### Selected excerpt
- Opening Delimiter -
Published on: 4th November, 2022

Indigenous food processing and preservation methods are on the verge of collapse, yet they proved promising and sustainable. The study assessed the indigenous methods of shea butter processing among rural women in the Borgu Local Government Area of Niger State, Nigeria. Specifically, it described the socioeconomic characteristics of respondents, examined the shea butter processing techniques used and identified the information sources of shea butter processors in the study area. A multistage sampling technique was used to select 100 respondents. Descriptive (such as frequency count, percentage, charts and tables) and inferential statistics (such as Pearson correlation and chi-square) were used to analyze the data. Findings showed the mean age of respondents was 45.61 ± 11.82, with mean years of experience of 20.39 ± 12.96, the majority (85%) were married and the major sources of information on indigenous shea butter processing came from family members and friends. At p ≤ 0.01 there was a significant association between respondents’ usage of indigenous methods and their marital status (ᵡ2 = 84.24; p ≤ 0.01), membership in cooperative society (ᵡ2 = 40.43; p ≤ 0.01), and community membership (ᵡ2 = 53.21; p ≤ 0.01). However, there was a significant relationship between respondents’ usage of indigenous methods and household size (b = 0.290; p ≤ 0.05), quantity produced (b = 0.616; p ≤ 0.10) and annual income (b = -0.765; p ≤ 0.05). It was concluded that indigenous methods of processing shea butter are widespread among respondents; knowledge is acquired through family and friends. Among others, the study recommends that extension agents be posted to rural areas to educate rural women and build on their indigenous knowledge of processing shea butter to introduce high-quality butter.
- Closing Delimiter -
### Entries provided
- Opening Delimiter -
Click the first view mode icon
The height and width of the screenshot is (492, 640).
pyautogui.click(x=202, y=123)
- Closing Delimiter -
- Opening Delimiter -
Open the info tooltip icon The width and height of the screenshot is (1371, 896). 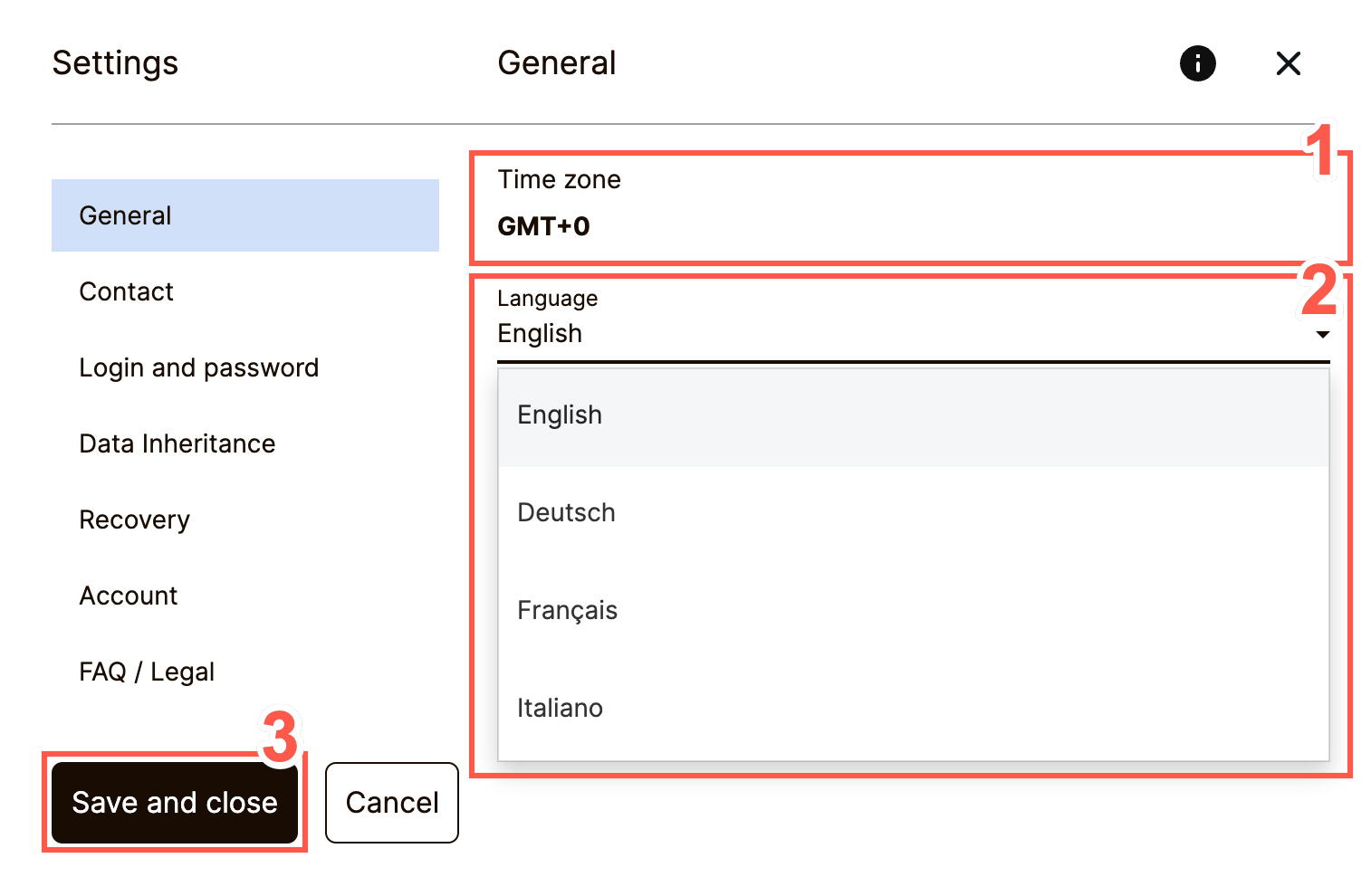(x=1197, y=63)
- Closing Delimiter -
### What the task asks
How many respondents did the shea butter study select, and by what sampling technique?

### Answer box
It selected 100 respondents using a multistage sampling technique.